The one word the whole rule turns on: "relative"
India taxes gifts under a single provision (Section 56(2)(x)), and it splits everyone into two groups. If the person giving the gift is a "relative" of the person receiving it, the gift is exempt — fully, with no ceiling. If the giver is not a relative, the gift is tax-free only up to ₹50,000 in a financial year; once the total gifts from non-relatives cross that line, the entire amount becomes the receiver's taxable income, not just the part above ₹50,000.
The law does not leave "relative" to common sense. It defines the list, and for an individual it covers spouse, brother and sister, the brother or sister of your spouse, the brother or sister of either parent, any lineal ascendant or descendant (parents, grandparents, children, grandchildren), and the lineal ascendants or descendants of your spouse — plus the spouses of all of those.
What this means in practice is that the everyday family transfers are simply outside the tax net. A parent gifting a child, a child gifting a parent, gifts between siblings, gifts between spouses — all exempt, however large.
Which direction the money flows changes who is taxed
The exemption is tested in the hands of the person receiving the gift, and it asks about that receiver's relationship to the giver. So it is worth being clear about who is on each side before treating a transfer as tax-free.
| Who gives → who receives | Relative? | Income tax on the gift |
|---|---|---|
| Resident parent → NRI child | Yes | Exempt, any amount |
| NRI child → resident parent | Yes | Exempt, any amount |
| NRI → cousin / friend in India | No | Taxable if over ₹50,000 in the year |
| Resident uncle → NRI nephew | Yes | Exempt, any amount |
A cousin, notably, is not on the statutory "relative" list, even though most families treat one as close — so a sizeable gift to or from a cousin can be taxable.
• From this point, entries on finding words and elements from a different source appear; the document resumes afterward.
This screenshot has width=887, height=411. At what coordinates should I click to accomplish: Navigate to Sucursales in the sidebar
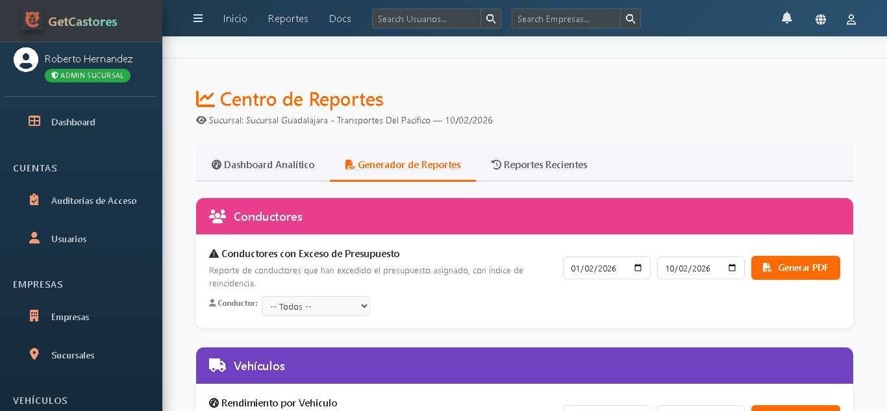click(x=73, y=355)
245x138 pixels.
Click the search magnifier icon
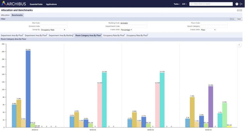pyautogui.click(x=191, y=4)
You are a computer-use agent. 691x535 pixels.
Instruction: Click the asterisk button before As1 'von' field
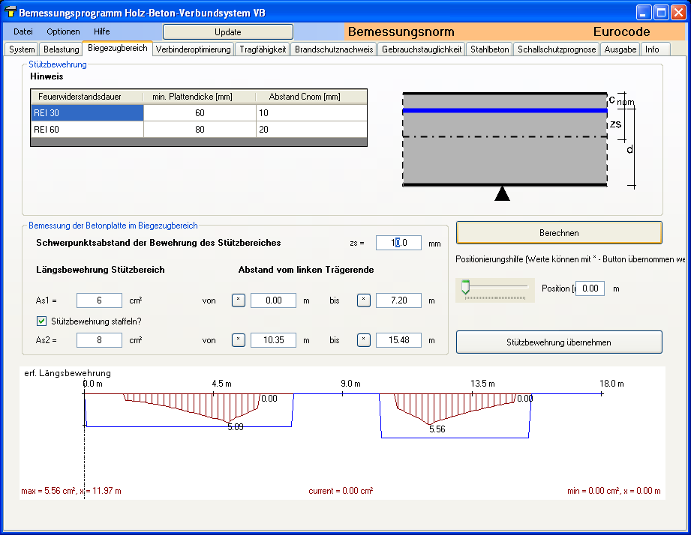coord(238,300)
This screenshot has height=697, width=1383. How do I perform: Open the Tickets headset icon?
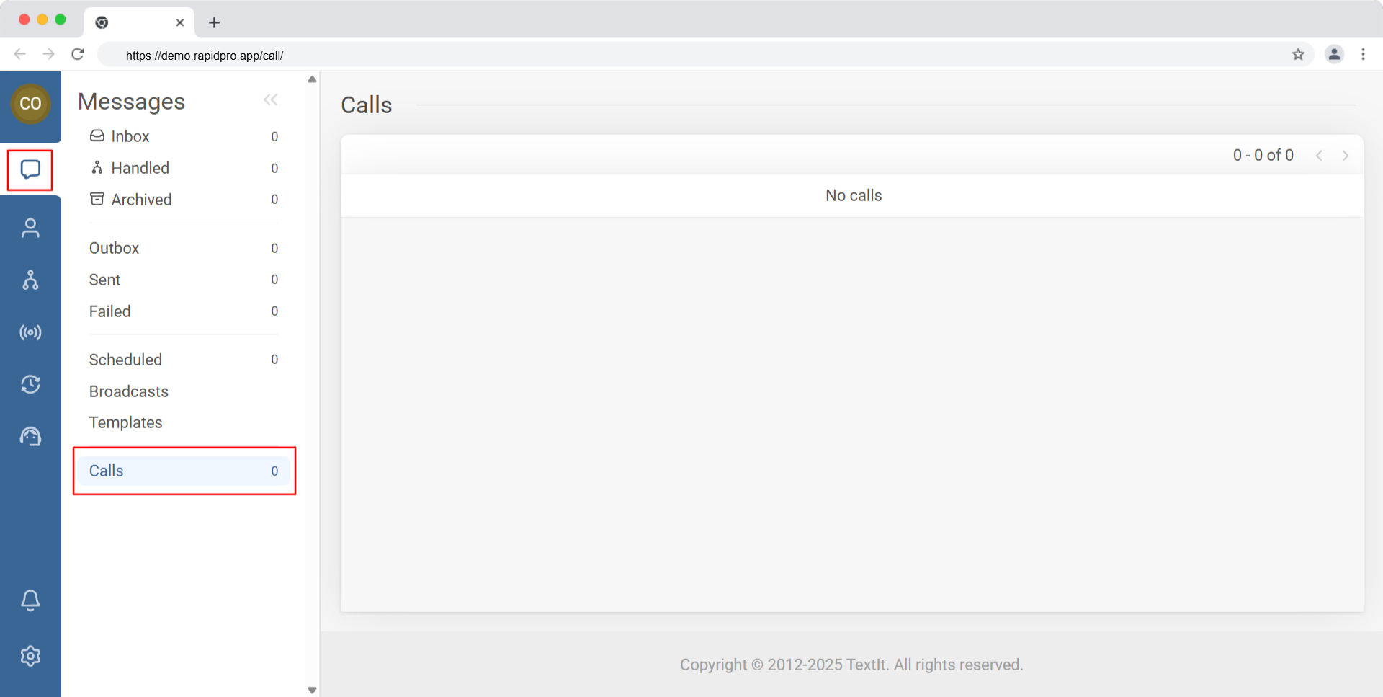click(30, 436)
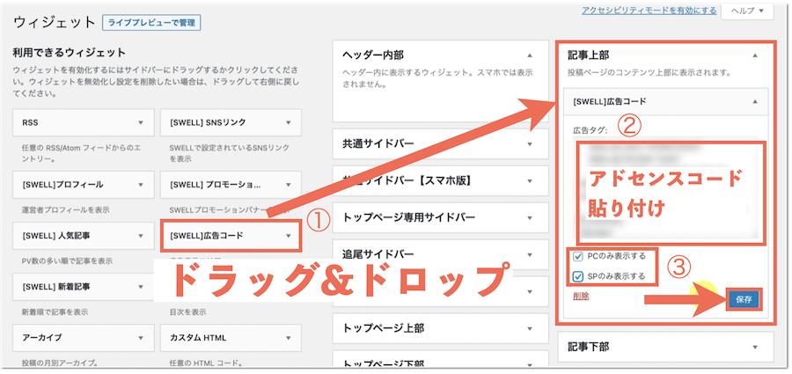Open the カスタム HTML widget arrow

coord(288,337)
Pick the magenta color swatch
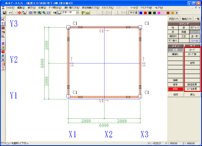 [x=159, y=13]
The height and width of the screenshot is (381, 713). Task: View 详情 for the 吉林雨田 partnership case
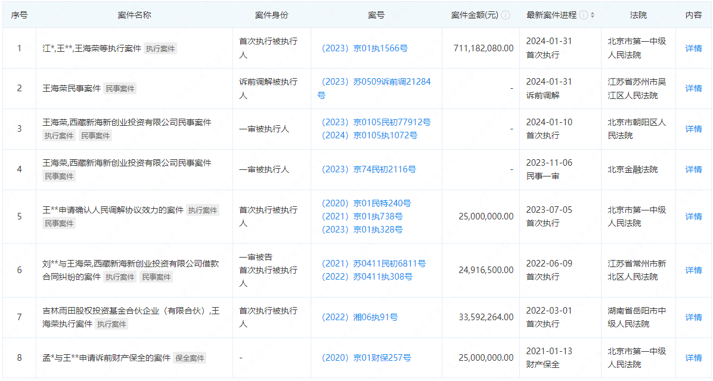tap(695, 317)
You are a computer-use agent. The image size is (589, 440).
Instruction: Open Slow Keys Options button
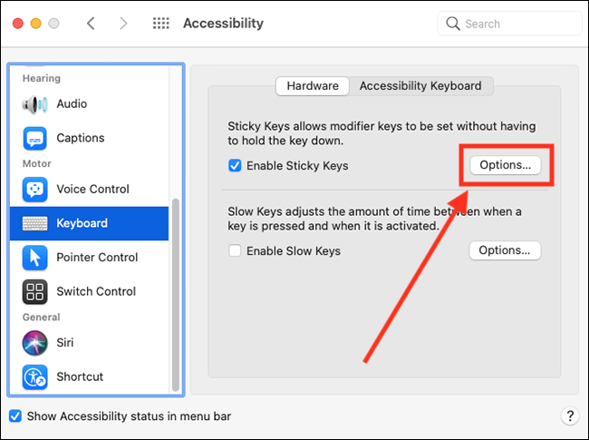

The receiver's residential status does not change the analysis: the gift rule looks at the relationship, not at whether one side lives abroad.
The clubbing trap on a gift to a spouse or a minor child
There is a second rule that sits behind the gift exemption and catches people who assume "exempt" ends the matter. A gift to your spouse or to your minor child is exempt — but if that gifted money is then invested and earns income, the income can be clubbed back into the giver's hands and taxed as theirs (Section 64).
For example, an NRI gifts a large sum to his wife in India and she places it in a fixed deposit. The gift itself is not taxed. The interest the deposit earns, however, is added back to the husband's income rather than taxed as the wife's, because the asset was funded by his gift. The same logic applies to money or assets gifted to a minor child.
Clubbing does not apply to a gift to an adult child or to a parent — their income stays their own. So the planning point is simply to be aware of the direction: a gift to a spouse or minor is fine, but expect the income on it to follow you back, not them.
A worked example: the Menon family
Anjali Menon, an NRI in Singapore, wants to do three things in one year. She sends ₹20 lakh to her mother in Kochi to help with a house repair. She gifts ₹5 lakh to her younger brother who is starting a business. And she transfers ₹10 lakh to her husband's Indian account to park in a deposit.
The gift to her mother and the gift to her brother are both exempt — a mother and a brother are relatives under the definition, so neither attracts tax however large, and neither has to report it as income. The transfer to her husband is also an exempt gift; but the interest the ₹10 lakh deposit earns will be clubbed back into Anjali's income, not her husband's, for as long as that money stays his on paper.
None of the three is a problem. The only thing worth doing is keeping a simple paper trail — who gave, who received, the relationship, and the bank record of the transfer — so that if any of it is ever questioned, the exempt status is easy to show rather than argue.
What to keep on file, on both sides
An exempt gift does not need a stamped agreement, but a short record makes it effortless to defend if the tax department ever asks how a large credit landed in an account. A one-page gift letter or deed that names the giver and receiver, states the relationship, the amount and the date, and is signed by both is enough for a cash gift.
The receiver should keep that letter alongside the bank statement showing the credit. The giver should keep proof of where the funds came from — their own account, salary or savings abroad — so the source is never in doubt. Where the gift is large and crosses a border, the bank may apply its own remittance documentation under FEMA; that is a banking formality, separate from the income-tax position, which remains exempt for a gift between relatives.